ECLI:NL:GHARL:2025:589

Gerechtshof Arnhem-Leeuwarden

Datum uitspraak
4 februari 2025
Publicatiedatum
5 februari 2025
Zaaknummer
23/630
Instantie
Gerechtshof Arnhem-Leeuwarden
Type
Uitspraak
Procedures
  • Hoger beroep
Vindplaatsen
  • Rechtspraak.nl
AI samenvatting door LexboostAutomatisch gegenereerd

Hoger beroep tegen naheffingsaanslag parkeerbelasting door belanghebbende tegen de gemeente Tiel

In deze zaak gaat het om een hoger beroep van belanghebbende tegen een naheffingsaanslag parkeerbelasting die door de heffingsambtenaar van de gemeente Tiel is opgelegd. De naheffingsaanslag, gedateerd op 26 januari 2022, bedraagt € 67,50, waarvan € 1 aan parkeerbelasting en € 66,50 aan kosten. Belanghebbende heeft bezwaar gemaakt tegen deze aanslag, maar de heffingsambtenaar heeft deze gehandhaafd in zijn uitspraak op bezwaar van 22 februari 2022. Hierop heeft belanghebbende beroep ingesteld bij de rechtbank Gelderland, die het beroep ongegrond verklaarde. Belanghebbende heeft vervolgens hoger beroep ingesteld bij het Gerechtshof Arnhem-Leeuwarden.

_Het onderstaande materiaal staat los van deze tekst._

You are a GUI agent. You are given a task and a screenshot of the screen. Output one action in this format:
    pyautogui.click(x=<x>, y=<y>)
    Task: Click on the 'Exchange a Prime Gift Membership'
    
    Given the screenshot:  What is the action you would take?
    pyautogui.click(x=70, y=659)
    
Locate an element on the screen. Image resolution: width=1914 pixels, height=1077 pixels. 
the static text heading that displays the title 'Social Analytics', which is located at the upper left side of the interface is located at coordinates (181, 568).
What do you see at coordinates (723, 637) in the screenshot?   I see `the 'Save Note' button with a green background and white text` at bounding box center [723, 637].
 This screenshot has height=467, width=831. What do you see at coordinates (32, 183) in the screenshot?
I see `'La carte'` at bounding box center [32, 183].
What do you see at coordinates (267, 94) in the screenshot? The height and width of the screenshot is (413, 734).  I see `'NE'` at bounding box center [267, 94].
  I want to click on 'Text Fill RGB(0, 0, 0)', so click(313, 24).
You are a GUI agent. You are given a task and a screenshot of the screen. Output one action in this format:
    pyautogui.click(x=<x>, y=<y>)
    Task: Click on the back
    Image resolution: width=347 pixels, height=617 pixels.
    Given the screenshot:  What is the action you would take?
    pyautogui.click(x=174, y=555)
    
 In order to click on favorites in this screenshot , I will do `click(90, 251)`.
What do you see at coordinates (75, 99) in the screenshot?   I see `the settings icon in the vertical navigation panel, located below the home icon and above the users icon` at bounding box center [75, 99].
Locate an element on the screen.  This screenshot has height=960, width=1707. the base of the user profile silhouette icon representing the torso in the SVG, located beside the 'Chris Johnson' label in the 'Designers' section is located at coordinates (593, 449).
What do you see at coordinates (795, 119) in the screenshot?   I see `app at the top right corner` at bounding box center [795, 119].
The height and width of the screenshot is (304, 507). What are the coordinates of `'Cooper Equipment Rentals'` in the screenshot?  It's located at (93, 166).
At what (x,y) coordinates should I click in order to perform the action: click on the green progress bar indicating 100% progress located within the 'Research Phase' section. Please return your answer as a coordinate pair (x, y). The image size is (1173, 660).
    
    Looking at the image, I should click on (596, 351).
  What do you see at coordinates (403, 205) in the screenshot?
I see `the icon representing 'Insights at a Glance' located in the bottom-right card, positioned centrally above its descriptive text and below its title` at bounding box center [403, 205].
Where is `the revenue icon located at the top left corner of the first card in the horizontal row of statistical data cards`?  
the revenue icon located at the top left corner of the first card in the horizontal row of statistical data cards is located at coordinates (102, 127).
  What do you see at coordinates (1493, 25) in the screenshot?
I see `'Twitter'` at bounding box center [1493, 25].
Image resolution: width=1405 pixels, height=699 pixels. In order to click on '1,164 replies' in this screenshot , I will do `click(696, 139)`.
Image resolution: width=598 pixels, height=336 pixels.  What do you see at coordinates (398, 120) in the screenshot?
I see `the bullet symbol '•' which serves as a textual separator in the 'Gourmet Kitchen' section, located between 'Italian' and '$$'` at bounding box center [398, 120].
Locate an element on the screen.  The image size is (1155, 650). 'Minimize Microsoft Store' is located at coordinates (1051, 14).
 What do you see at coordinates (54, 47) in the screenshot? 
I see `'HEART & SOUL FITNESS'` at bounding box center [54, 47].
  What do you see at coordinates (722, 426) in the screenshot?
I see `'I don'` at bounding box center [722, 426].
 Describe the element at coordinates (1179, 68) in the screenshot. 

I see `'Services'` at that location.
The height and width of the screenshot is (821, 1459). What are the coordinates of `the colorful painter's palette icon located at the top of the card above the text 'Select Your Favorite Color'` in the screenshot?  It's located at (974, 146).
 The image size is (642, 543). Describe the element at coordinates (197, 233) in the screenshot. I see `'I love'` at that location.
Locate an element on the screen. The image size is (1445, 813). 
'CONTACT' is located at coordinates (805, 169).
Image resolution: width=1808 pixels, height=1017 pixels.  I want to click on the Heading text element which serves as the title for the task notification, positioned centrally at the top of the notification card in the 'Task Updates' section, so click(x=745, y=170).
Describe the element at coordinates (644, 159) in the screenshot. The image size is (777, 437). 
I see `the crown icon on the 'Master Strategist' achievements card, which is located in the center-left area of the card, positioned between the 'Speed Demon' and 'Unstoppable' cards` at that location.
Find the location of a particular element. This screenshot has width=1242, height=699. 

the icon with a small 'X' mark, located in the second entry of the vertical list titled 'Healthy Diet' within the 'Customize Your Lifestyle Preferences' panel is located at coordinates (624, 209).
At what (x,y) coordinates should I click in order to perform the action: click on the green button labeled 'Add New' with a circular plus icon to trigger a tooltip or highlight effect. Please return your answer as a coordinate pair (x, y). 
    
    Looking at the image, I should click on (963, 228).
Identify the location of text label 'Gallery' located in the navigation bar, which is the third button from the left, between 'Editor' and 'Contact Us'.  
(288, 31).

Tijdens de zitting op 22 januari 2025 heeft belanghebbende betoogd dat de naheffingsaanslag onterecht is opgelegd, omdat zij niet langer heeft geparkeerd dan waarvoor zij heeft betaald. Daarnaast heeft zij aangevoerd dat de bekendmaking van het maximumbedrag van de kosten in de Staatscourant niet tijdig heeft plaatsgevonden, en dat de gemeentelijke raming van de kosten niet door de raad is vastgesteld. Het Hof heeft de argumenten van belanghebbende beoordeeld en vastgesteld dat de naheffingsaanslag terecht is opgelegd, omdat belanghebbende haar auto op het parkeerterrein heeft geparkeerd zonder voldoende parkeerbelasting te betalen. Het Hof oordeelt dat de heffingsambtenaar de kosten van € 66,50 rechtmatig in rekening heeft gebracht, ondanks de bezwaren van belanghebbende.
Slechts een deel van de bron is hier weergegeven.